Banks in Italy are generally open Monday to Friday between 8am and 1:30pm, and most reopen between 2pm and 4:30pm, too. Some branches also open on Saturday mornings. Times may vary from branch to branch, however, so it is a good idea to check specific opening times before you make a visit or call. Many banks close for the afternoon on the day before a bank holiday, as well as shutting for the bank holiday itself.
In order to open a bank account in Italy, you should visit the branch in person. You will need to take the following documents with you:
- Proof of address
- Tax code (codice fiscal)
- Proof of employment
You will be required to complete an application form. Usually, you will be issued with your new banking details on the same day. Then, within a few days, the associated cards and cheque books should arrive by post.
Obtaining a tax code is a simple process, though one that entails visiting a tax office (Agenzia delle Entrate). There are many throughout the country. You will need to supply your passport in order to apply for a tax code. If you need to open an Italian bank account before your arrival in the country, you can get your tax code from your nearest Italian embassy and apply remotely.
Expats with a work contract or residence permit may prefer to open a resident’s bank account. In order to do this, you will need your tax code and the same identification documents as listed above.
One of the biggest problems facing expats who wish to open a bank account in Italy is the language barrier. Most information leaflets and application forms will be in Italian, and few branches have English-speaking staff. In saying this, some larger banks may have someone who can help, if you ask in advance. Taking along someone who is fluent in both languages can be useful, or you could arrange to have the relevant information translated (though this may be costly).

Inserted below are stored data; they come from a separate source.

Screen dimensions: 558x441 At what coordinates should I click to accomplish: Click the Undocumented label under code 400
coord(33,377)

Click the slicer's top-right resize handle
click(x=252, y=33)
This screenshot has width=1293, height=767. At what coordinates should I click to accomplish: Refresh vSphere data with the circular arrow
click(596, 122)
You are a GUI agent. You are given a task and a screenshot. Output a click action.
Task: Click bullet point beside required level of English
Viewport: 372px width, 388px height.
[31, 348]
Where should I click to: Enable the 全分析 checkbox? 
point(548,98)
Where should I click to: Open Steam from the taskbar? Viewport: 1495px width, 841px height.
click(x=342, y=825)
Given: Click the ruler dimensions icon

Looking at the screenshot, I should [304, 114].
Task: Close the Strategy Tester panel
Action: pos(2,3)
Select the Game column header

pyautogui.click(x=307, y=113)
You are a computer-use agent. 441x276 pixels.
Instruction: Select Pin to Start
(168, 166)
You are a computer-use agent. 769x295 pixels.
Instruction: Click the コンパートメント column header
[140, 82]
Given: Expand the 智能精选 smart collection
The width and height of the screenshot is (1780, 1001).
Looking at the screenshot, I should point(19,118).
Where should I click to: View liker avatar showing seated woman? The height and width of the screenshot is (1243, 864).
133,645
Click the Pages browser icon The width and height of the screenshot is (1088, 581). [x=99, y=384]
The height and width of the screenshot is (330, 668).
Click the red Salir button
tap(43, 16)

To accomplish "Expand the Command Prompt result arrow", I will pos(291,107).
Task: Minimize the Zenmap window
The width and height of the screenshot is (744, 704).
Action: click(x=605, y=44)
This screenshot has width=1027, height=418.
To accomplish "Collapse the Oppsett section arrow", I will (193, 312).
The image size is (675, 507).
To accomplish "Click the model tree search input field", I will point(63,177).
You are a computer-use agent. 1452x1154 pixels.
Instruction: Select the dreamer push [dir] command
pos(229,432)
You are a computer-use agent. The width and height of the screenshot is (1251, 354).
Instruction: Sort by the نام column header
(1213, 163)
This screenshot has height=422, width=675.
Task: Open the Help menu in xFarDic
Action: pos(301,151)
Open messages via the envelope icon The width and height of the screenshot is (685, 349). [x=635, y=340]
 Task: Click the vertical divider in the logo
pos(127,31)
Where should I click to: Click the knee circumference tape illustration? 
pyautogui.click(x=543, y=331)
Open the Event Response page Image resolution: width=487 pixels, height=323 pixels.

Before opening an Italian bank account, you should do your research and shop around. If you know where you are moving to, or have already made the move, contact your local bank before making an appointment to open an account. This will give you the opportunity to check whether they have experience in dealing with expats and in opening non-resident accounts. Some smaller branches, particularly in more rural areas, may struggle to provide the services you require.
Italy has no shortage of ATM, or bancomat, machines, and most are expat-friendly, with an option to switch to your preferred language prior to making any transactions. There is often a 300 Euro daily limit on withdrawals from ATMs.
Visa, MasterCard, and CartaSi (the local option) are all frequently used in Italy. However, expats should be aware that credit card withdrawals from ATMs may incur hefty transaction fees.
The most popular type of account used in Italy is the standard current account, also known as a chequing account. Some banks may stipulate that customers maintain a minimum balance in order to keep the account active, while others charge account management fees.
Most Italian banks offer expats a comprehensive range of services, akin to those native citizens can access, including internet and mobile banking, cheque books, savings accounts, Visa cards, and credit cards.
Expats using cheques in Italy must be aware that they should be written out in Italian in black or blue ink. Furthermore, American expats need to remember that Italian banks will read the date in the European format of dd-mm-yy and should fill out their cheques accordingly.